I use LinkedIn as an extended business card or resume. I've never found the kind of community on LinkedIn that I get from other social media.
When I left my previous job in December, I announced it on Twitter and my blog (making sure first that it was OK with my soon-to-be-former employers, whom I expected would hopefully soon be clients). Within a day or so of announcing my availability, I had several offers of work, and within a month I had lined up two really sweet jobs, blogging here at the Computerworld Tool Talk Blog, as well as writing occasional features here. I also work as social media director at Palisade Systems, which provides Data Loss Prevention solutions for business. I believe both of those clients found out about my availability over social networks. One of them contacted me; I think the other one is someone I called first, but he'd already been planning to reach me because he'd heard I was available.

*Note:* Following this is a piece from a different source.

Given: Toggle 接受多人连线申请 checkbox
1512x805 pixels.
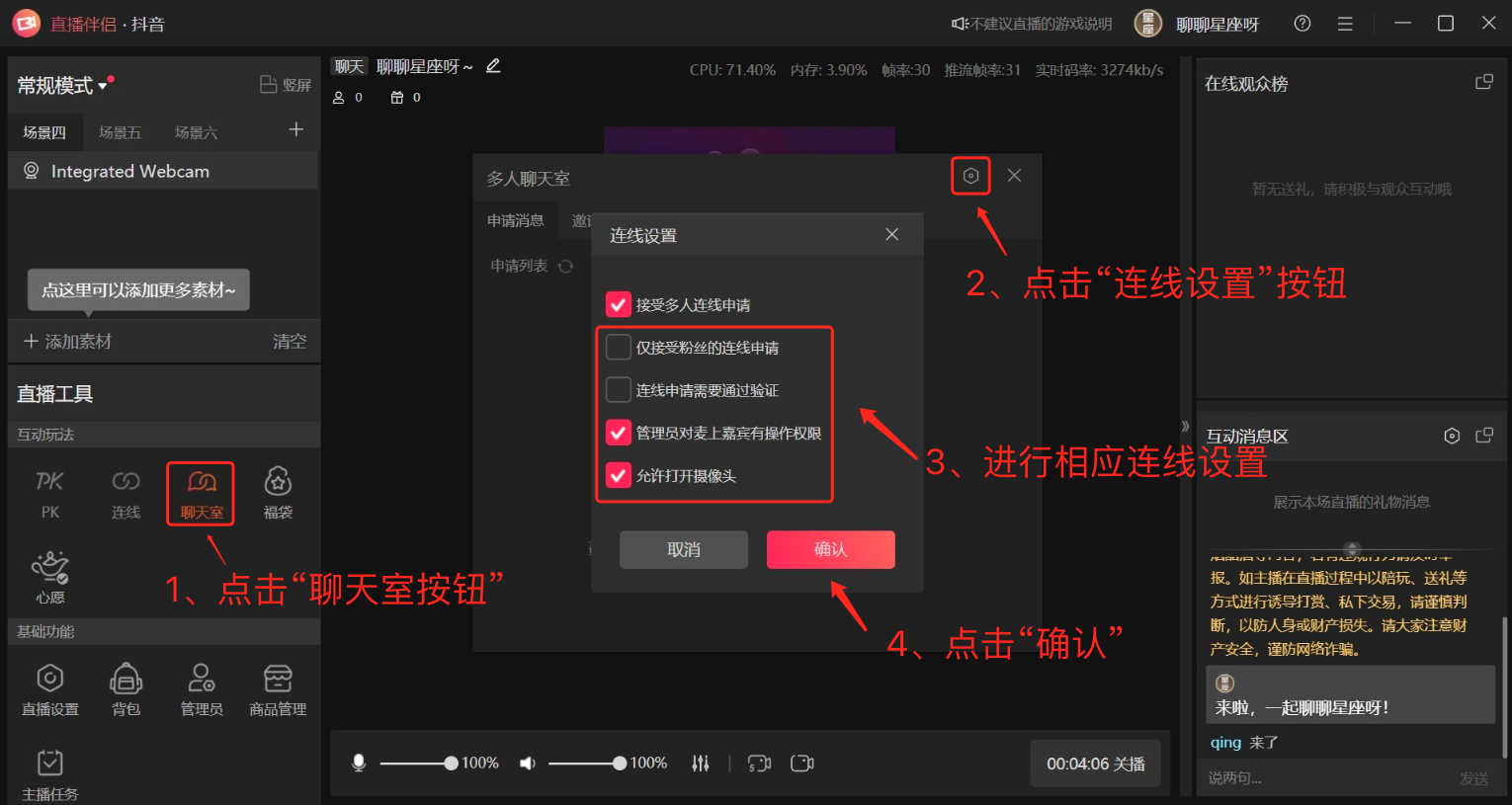Looking at the screenshot, I should [619, 304].
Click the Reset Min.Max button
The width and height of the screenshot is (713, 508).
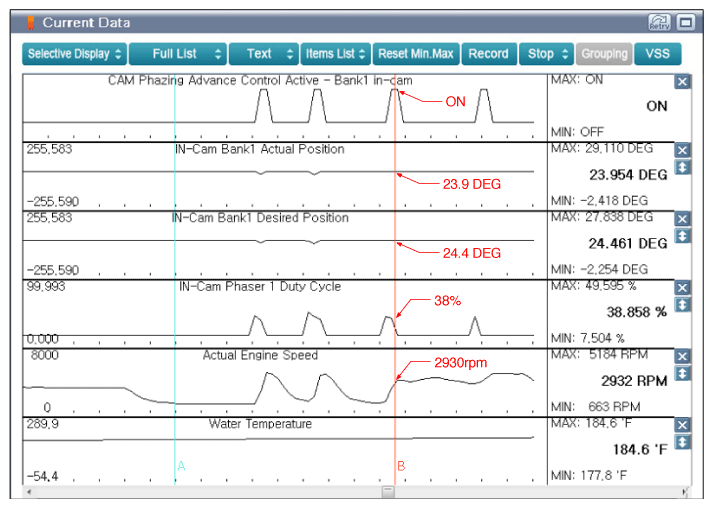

The guy who hired me at Palisade Systems is someone I knew through Second Life, back when he was at another company and heading up their Second Life marketing and collaboration initiatives.
The key to networking on social media is just like working a conference or a meeting of a professional association: Spend a lot of time talking with people, not at them, and listen to and respond to what they have to say.
The other rule (and, again, this is the same as with real-world networking): Think more about how you can help other people than about how they can help you. You'll get more from your networking efforts if you think about helping others than if you think about how to help yourself. It's a Zen thing.